Antioxidant and vasorelaxant effects of aqueous extract of large cardamom in L-NAME induced hypertensive rats
Published in Clinical and Experimental Hypertension, 2020
S K Kanthlal, Jipnomon Joseph, Bindhu Paul, Vijayakumar M, Uma Devi P
Concurrent treatment with AELC prevented the increase in blood pressure induced by L-NAME in a dose-dependent manner and also restored vascular responses to acetylcholine. In this study, disruption of the NO pathway initiated by L-NAME resulted in significantly reduced plasma NOx concentration. The increase in plasma NOx levels after AELC treatment may be explained by the fact that large cardamom could directly act on the vascular system and enhance the NO production. Experimental models of hypertension suggest the arterial baroreflex system is altered during arterial pressure elevations by vasomotor driven sympathoexcitation which further disrupts NO bioavailability (30). Significant decrease in elevated mean arterial pressure with respect to plasma NO level showed by AELC in L-NAME treated rats indicates that suppressing sympathoexcitation by reduction in baroreflex sensitivity could also be a possible mechanism to prevent hypertension. Large cardamom is reported to consist of different constituents like cardamonin, alpinetin, cyanidin-3-glucoside, etc. Previous studies have established the vasorelaxant effect of cardamonin and alpinetin, whereas anthocyanin pigment cyanidin-3-glucoside has been reported to prevent and attenuate hypertension by increasing the expression of eNOS (31,32). Therefore, we postulate that the antihypertensive effect of large cardamom extract might be due to its ability to diminish the peripheral resistance by vasodilating activities. Permanent increase in systemic blood pressure often leads to vascular hypertrophy. In fact, in the present study, it was found that treatment with L-NAME increased the cardiac weight and histological analysis showed an increase in the thickness of the vascular wall (33).

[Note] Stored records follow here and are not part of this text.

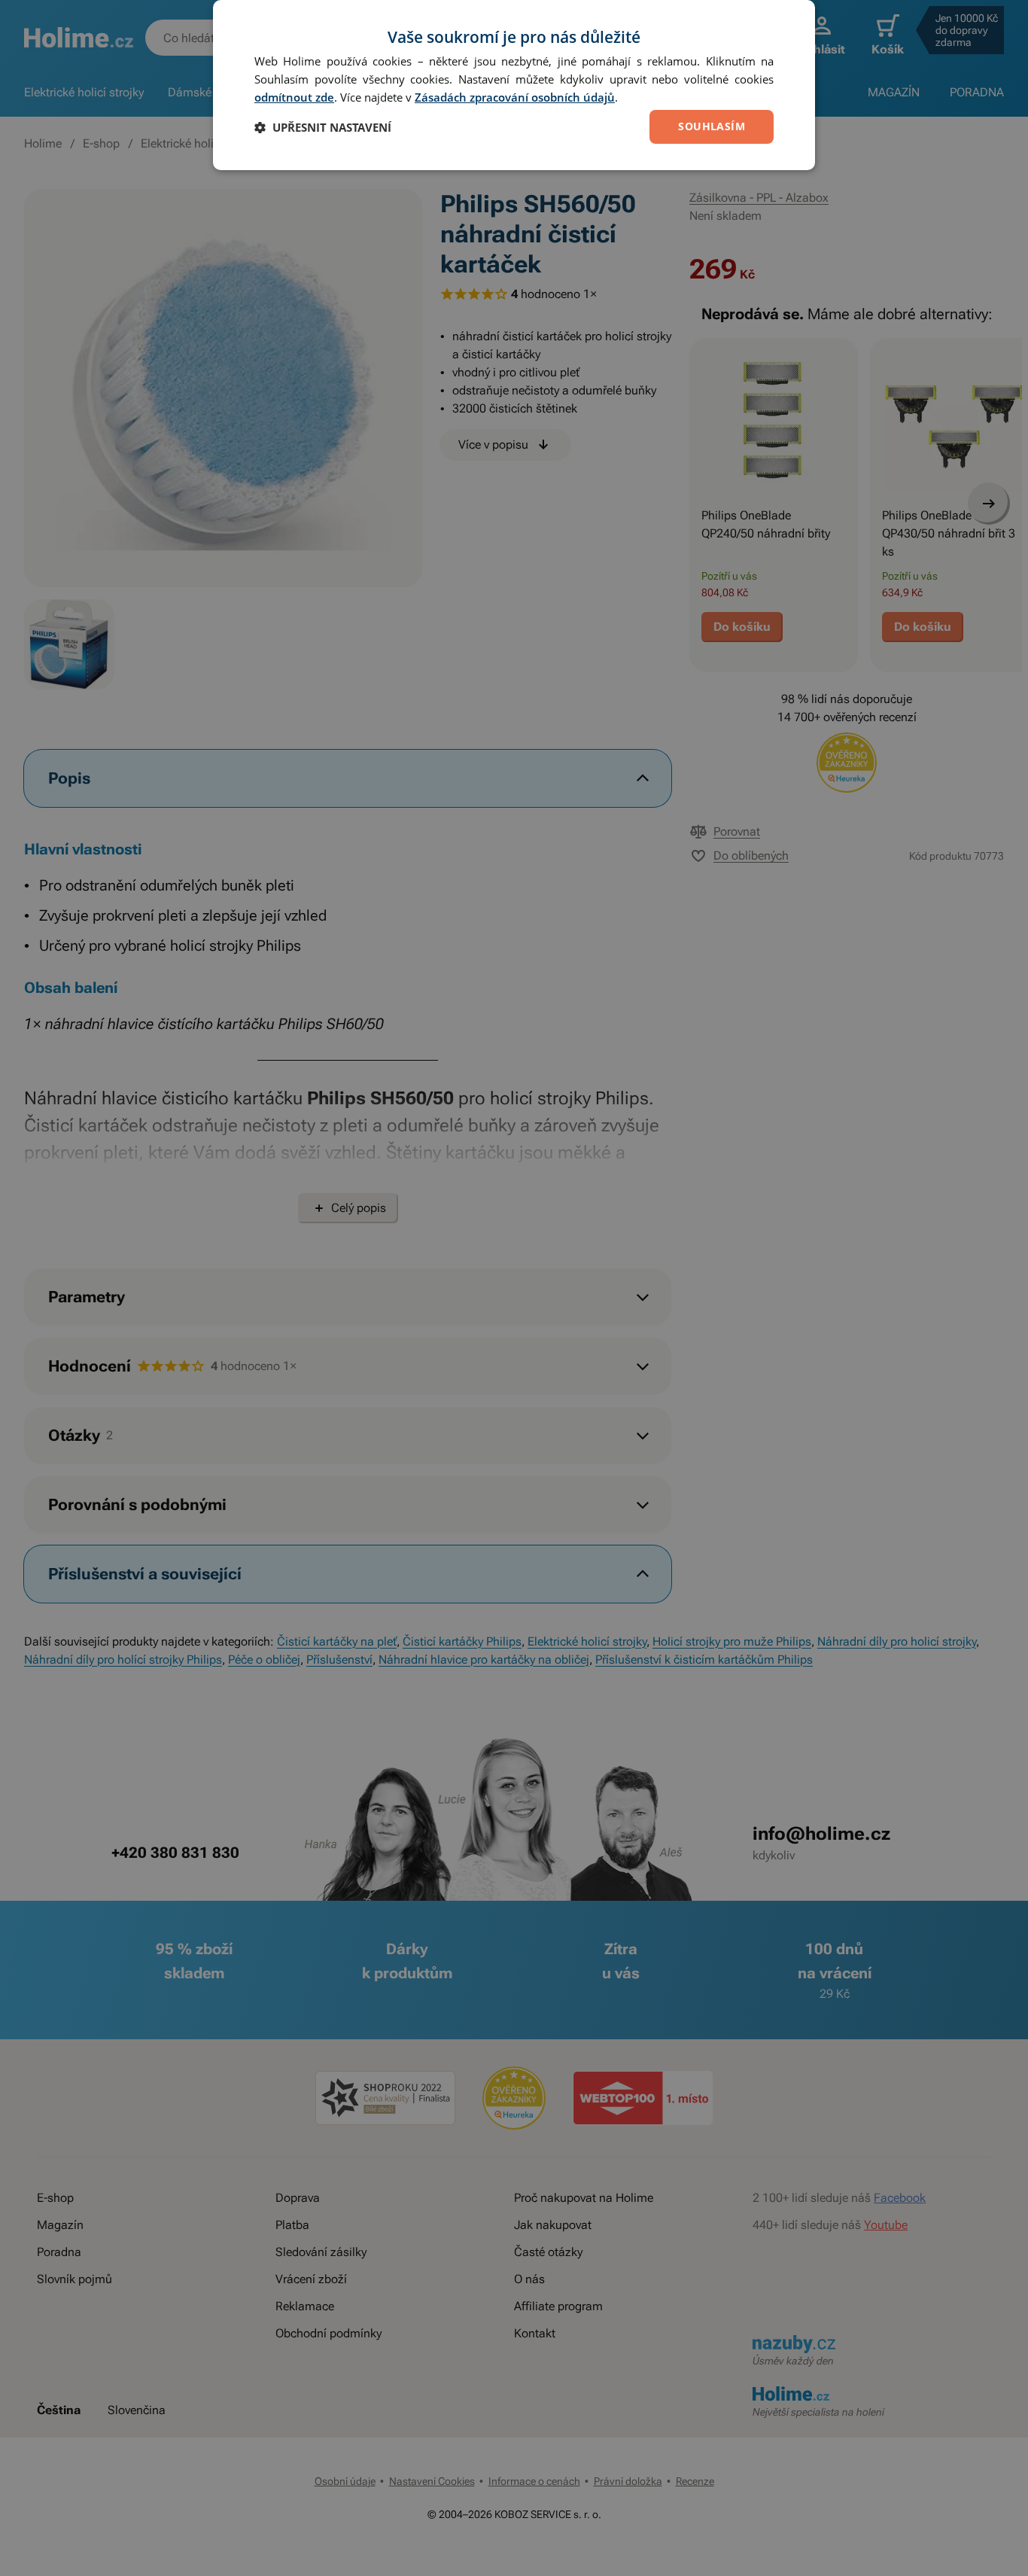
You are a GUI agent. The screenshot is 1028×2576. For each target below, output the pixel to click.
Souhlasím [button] (711, 126)
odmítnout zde (294, 97)
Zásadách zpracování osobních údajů (515, 97)
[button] (322, 127)
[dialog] (514, 85)
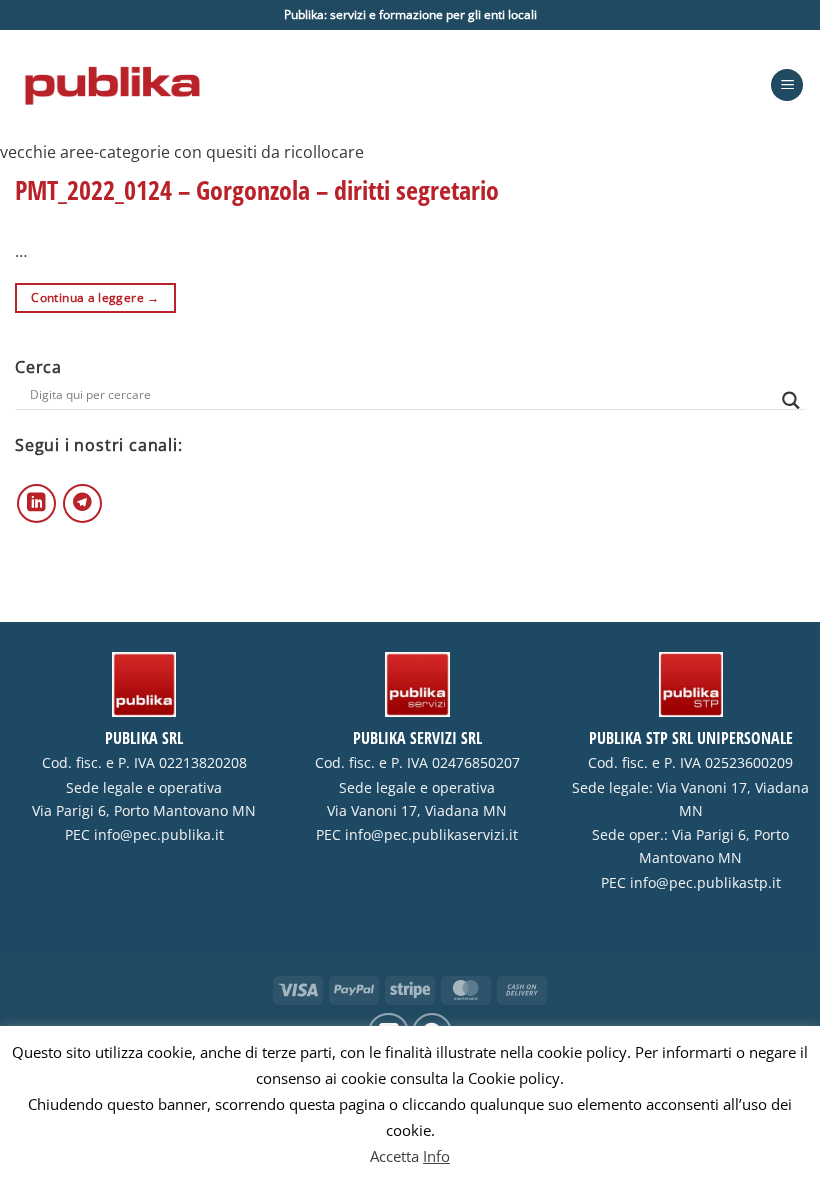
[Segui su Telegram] (82, 503)
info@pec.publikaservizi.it (431, 835)
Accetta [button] (394, 1156)
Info (436, 1156)
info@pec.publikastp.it (705, 883)
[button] (787, 85)
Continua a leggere (95, 297)
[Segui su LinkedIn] (36, 503)
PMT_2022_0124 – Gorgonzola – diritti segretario (257, 190)
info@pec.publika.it (159, 835)
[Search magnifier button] (791, 400)
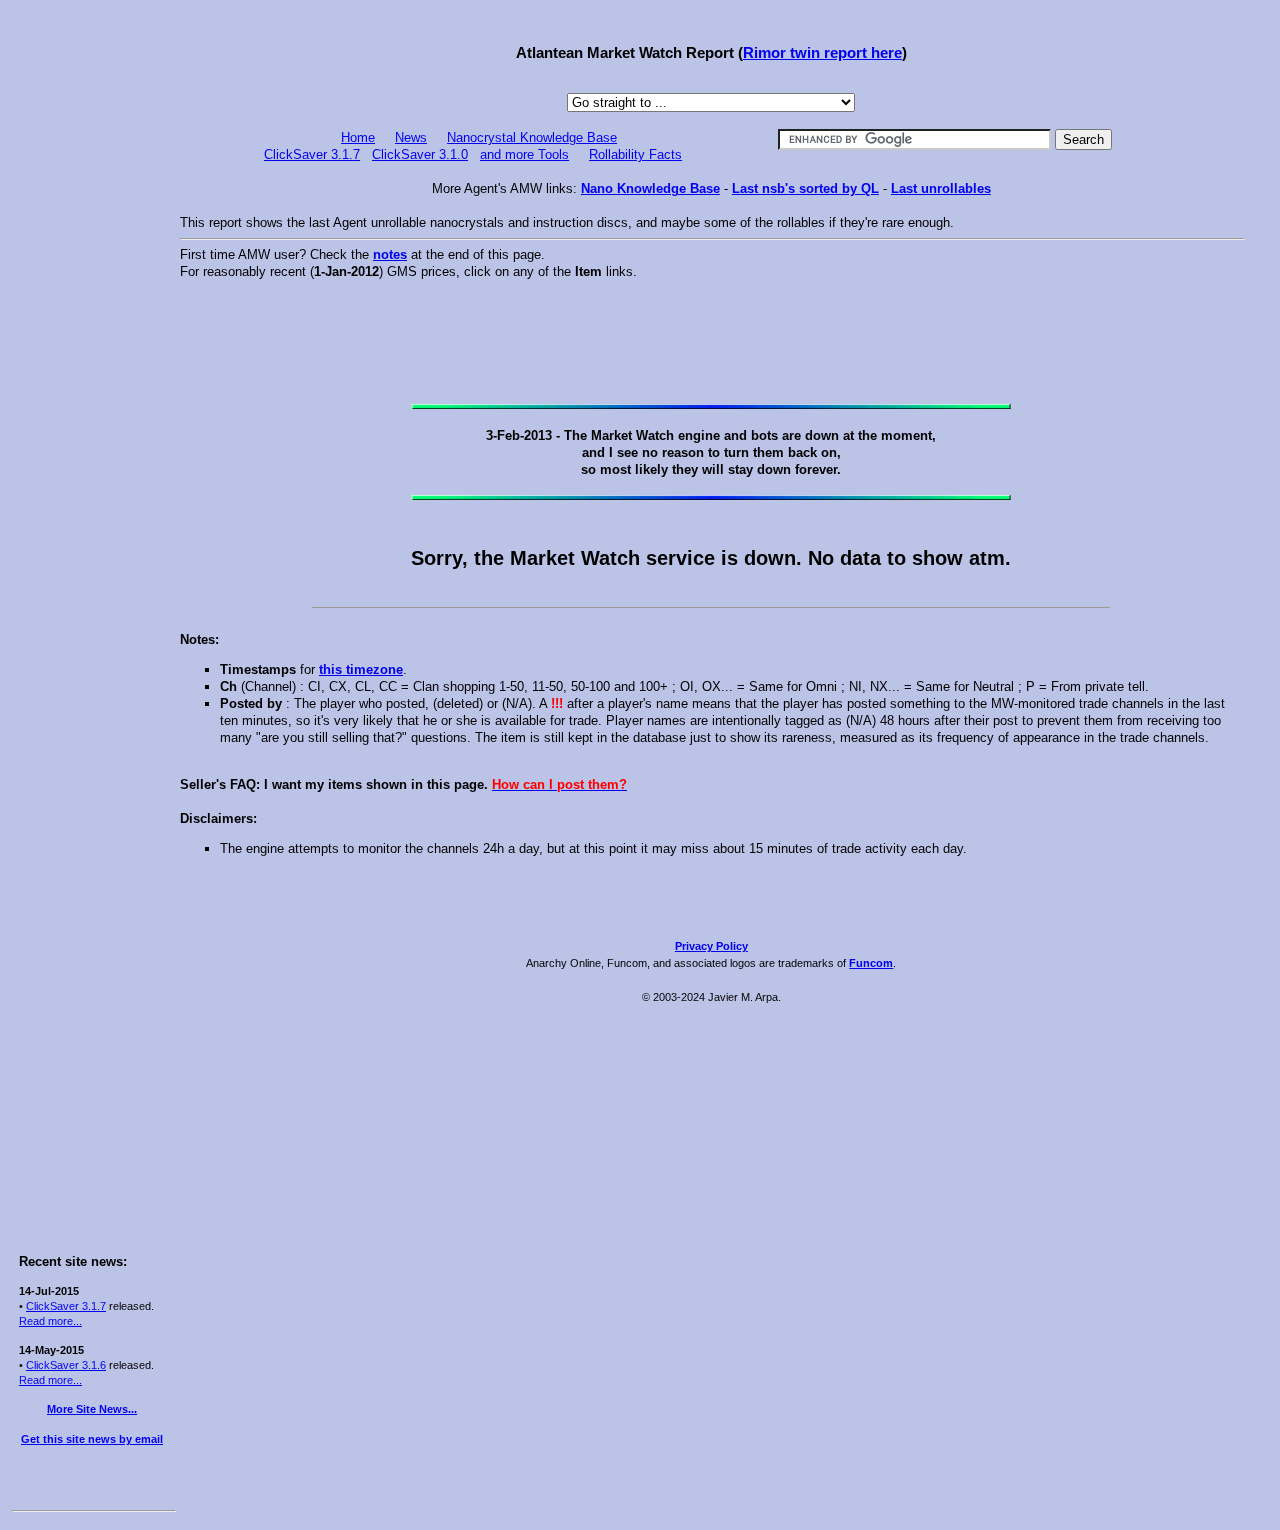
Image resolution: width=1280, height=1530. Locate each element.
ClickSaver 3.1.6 (66, 1365)
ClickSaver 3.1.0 (420, 154)
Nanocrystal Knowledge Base (532, 137)
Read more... (50, 1321)
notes (390, 254)
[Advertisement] (92, 312)
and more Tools (524, 154)
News (411, 137)
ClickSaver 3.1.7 (66, 1306)
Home (358, 137)
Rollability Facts (635, 154)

Endothelial dysfunction in L-NAME–treated rats is also associated with increased production of endothelium-derived constricting substances (EDCF) like endothelin, angiotensin II, arachidonic acid derivates, or free radicals in the femoral arteries (34). Treatment with AELC reduced the aortic thickening and improved the acetylcholine-induced endothelium-dependent relaxation in NO deficient hypertensive rats. Hence, it can be hypothesized that endothelium-dependent relaxation showed by AELC could also prevent the aortic pressor sympathetic stimuli which can lead to increase heart rate with respect to peripheral vascular resistance.